GIVEN TEXT section start
Unclaimed Property (UP): What Companies Need to Know
If you aren’t familiar with unclaimed property (UP) laws, you’re not alone. UP is generally intangible property (including everything from stocks and uncashed payroll/dividend/vendor checks to credits owed to customers or patients) that has not been resolved with its rightful owner for an extended period. As a result, it must be remitted to the state to be held until the owner makes a claim.
UP-focused laws have been a part of most states’ statutes for decades but went largely unrecognized until post-COVID budget shortfalls prompted states to look for ways to quickly close revenue gaps.
Generally, states estimate that anywhere from 65%-90% of companies that should be filing UP returns fail to do so. This lack of compliance has created a major source of revenue for state authorities who view UP collections as a way to fund state budgets and programs. To collect, states often hire third-party auditors who execute in-depth audits of businesses.
States are currently holding $50-$60 billion in unclaimed property. New York tops the list with $17 billion in possession, and California is second with over $7 billion.
Among states seeking out UP, Delaware — which counts UP as its third-largest revenue generator — continues to lead the charge. While few companies have significant activity in Delaware, more than one million companies, including 66% of the Fortune 500, are incorporated in Delaware. This matters because in 1965 in the case of Texas v. New Jersey (379 U.S. 674), the Supreme Court determined that any unknown or foreign-addressed property should be turned over to the company’s state of incorporation or domicile. Most states estimate an unclaimed property liability when records are not available for the full lookback, which saddles many companies with a significant unclaimed property assessment even when they had very few, if any, transactions with an actual Delaware address.
Delaware Senate Bill 281 (SB 281) further demonstrated that Delaware will continue to be the trendsetter for all states. SB 281 takes its 10-report year (15-transaction year) lookback one step further to require 10 years plus applicable dormancy until the audit or VDA is completed. That 10-year period starts running when:
- The notice of examination is delivered;
- The SOS VDA notice is delivered; or
- The holder elects to enter the VDA program.
GIVEN TEXT section end
SOURCE DATA section start
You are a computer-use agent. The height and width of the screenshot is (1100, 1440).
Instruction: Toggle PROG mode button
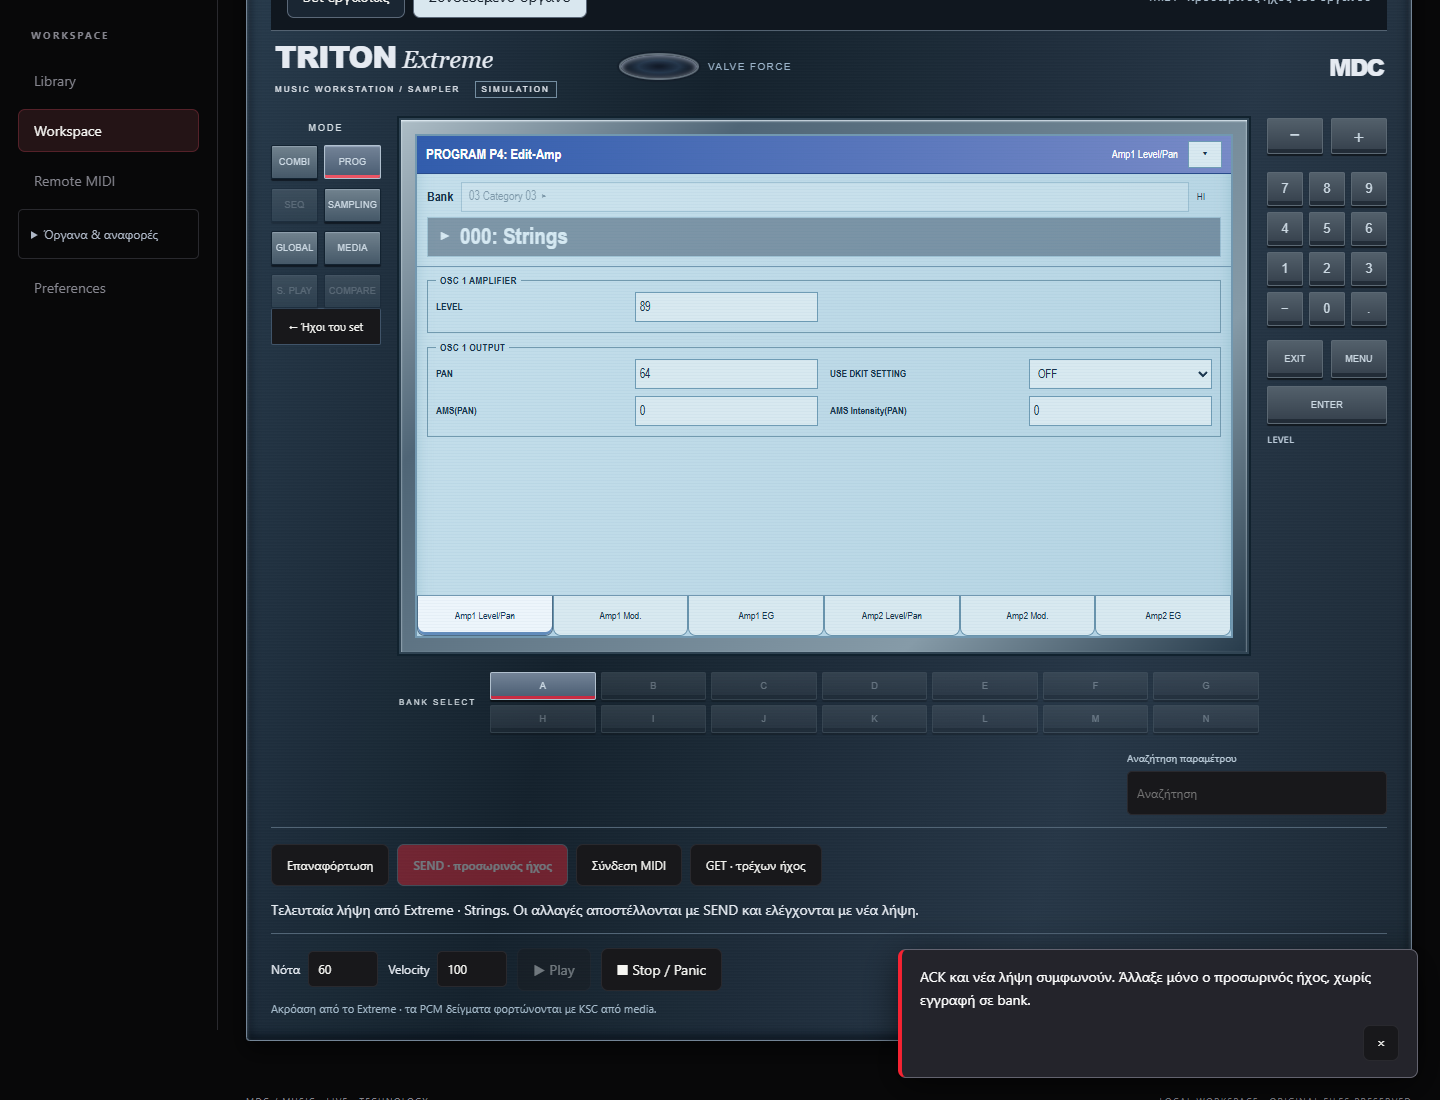(352, 161)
SOURCE DATA section end
**LIST OF TASKS:**
A. Translate this sentence from the text on unclaimed property into Spanish: "States are currently holding $50-$60 billion in unclaimed property."
B. Carry on the text on unclaimed property from where it stops, after the last item of its list.

**ANSWERS IN ORDER:**
A. Los estados tienen actualmente en su poder entre 50.000 y 60.000 millones de dólares en bienes no reclamados.

B.
Given that most unclaimed property audits take between three and seven years to complete, this Senate Bill could require a company to do a legal hold on document retention for 18-25 years. Delaware also continues to put the burden of proof on the company to prove it does not have any unclaimed property. SB 281 requires a company to maintain records of items that were NOT reported as unclaimed to “allow review to determine whether the holder has complied with this chapter [of the Delaware Escheats law].”
Given the Delaware lookback of 15 years, most companies have likely not retained the appropriate records to guard against an estimation assessment, which will be a hit to the income statement.
In further proof that COVID-19 pushed states to look for other revenue sources, California passed two bills to strengthen its position to find non-filers or under-reporters. California Assembly Bill 466 (AB 466) added the following questions to all California income tax returns filed in 2022 and later:
- Has this business entity previously filed an unclaimed property Holder Remit Report with the State Controller’s Office?
- If “yes,” when was the last report filed?
- Amount last remitted?
The information from these three questions will be used for holder reach out and other enforcement efforts, including audits.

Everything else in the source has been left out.